Abstract

On June 28, 2023, a young man entered a classroom at the University of Waterloo in Ontario, Canada. He asked some of the students and the professor what class was being taught. When students confirmed that the course was on the philosophy of gender, he drew two knives and proceeded to attack the professor and two students who tried to intervene (Friesen et al., 2023; MacDonald & Kolentsis, 2023). Fortunately, the professor and students recovered from their injuries.

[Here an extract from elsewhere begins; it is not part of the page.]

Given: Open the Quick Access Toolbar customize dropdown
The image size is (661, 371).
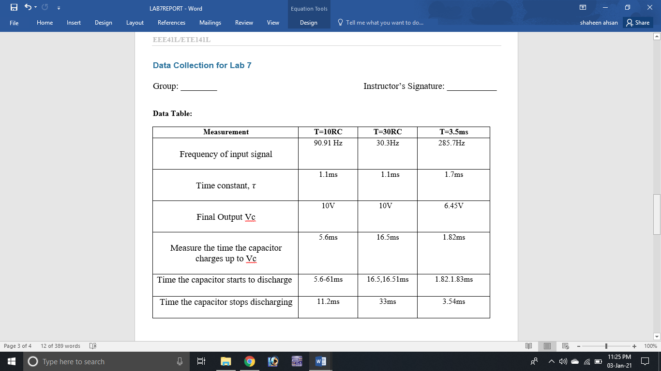Looking at the screenshot, I should (x=59, y=8).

Across postsecondary contexts, critical feminist scholars have had to contend with threats of escalating hate and violence. Some threats arrive in the form of classroom violence, as was the case at the University of Waterloo. Some come from anonymous or difficult-to-trace individuals and groups on social media and other online spaces. Others arrive in the form of increased state-based surveillance of classroom conversations, and legislation barring the teaching of critical theories and topics. At the time of writing, 40 bills across the United States target diversity, equity, and inclusion initiatives at public institutions. The state of Florida goes further to prohibit the use of state dollars for “political or social activism” (Alonso, 2023).
Increasingly, critical feminist educators work alongside the fear that anyone in a classroom, conference, or educational discussion board could report upon their conversations and activities in ways that mobilize violence, state surveillance, institutional censure, or media outcry. Social work educators are not immune, as shown by a New York Times op-ed column criticizing antioppressive education at the Columbia University School of Social Work (Paul, 2023).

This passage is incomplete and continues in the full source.